- _Materials provided_:
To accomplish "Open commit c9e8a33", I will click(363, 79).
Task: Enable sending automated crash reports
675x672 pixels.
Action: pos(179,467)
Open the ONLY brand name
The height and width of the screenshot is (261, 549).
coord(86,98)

- _Task to carry out_:
Each of the entries must be set down again exactly.

- _Task output_:
To accomplish "Open commit c9e8a33", I will click(363, 79).
Task: Enable sending automated crash reports
675x672 pixels.
Action: pos(179,467)
Open the ONLY brand name
The height and width of the screenshot is (261, 549).
coord(86,98)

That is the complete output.